Commonwealth v.

by Mathew Serback

The red cloth that draped over the table made of glass that had white and blue tinsel-fringed along the rim was also embroidered with the words 2032 Presidential Election. The cloth was covering a glass table. The old people of the United States Congress had determined this would look the best on stage; it would also keep the presidential candidates from having to look themselves in the eyes.

What a beautiful time to be alive!? The United States Congress of Interior Decoration.

In the center of the tinsel-fringed glass table was a gun. A revolver to be exact. The revolver was made of bone fragments. The blood and the sweat and the tears and the last vestige of the American dream held the fragments of the gun together. Even a former president’s metatarsal was used to make the hammer spur on the revolver.

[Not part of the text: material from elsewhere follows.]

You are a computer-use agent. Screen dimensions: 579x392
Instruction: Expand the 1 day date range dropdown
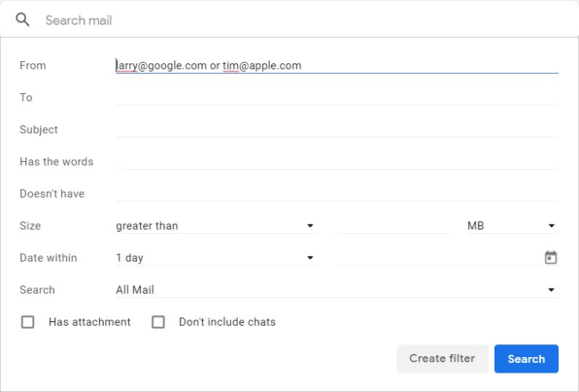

The glass table separated Senator Greene Carter from the former secretary of defense Madison Delano. Their names are superfluous. They are ideas – at best. One of them was running as the democratic elect and the other was running as the republican elect. The only idea they shared was that they both were running toward the presidency of the United States of America. And neither of them ran very fast.

This was the benefit of a two-party system. The two-party system eliminated the mysticism of choice. The either-or of the American citizen was their only fundamental right. The black and white and no shades of gray-you versus me-which tribe do you belong to was a gift to the voters from the politicians upon high.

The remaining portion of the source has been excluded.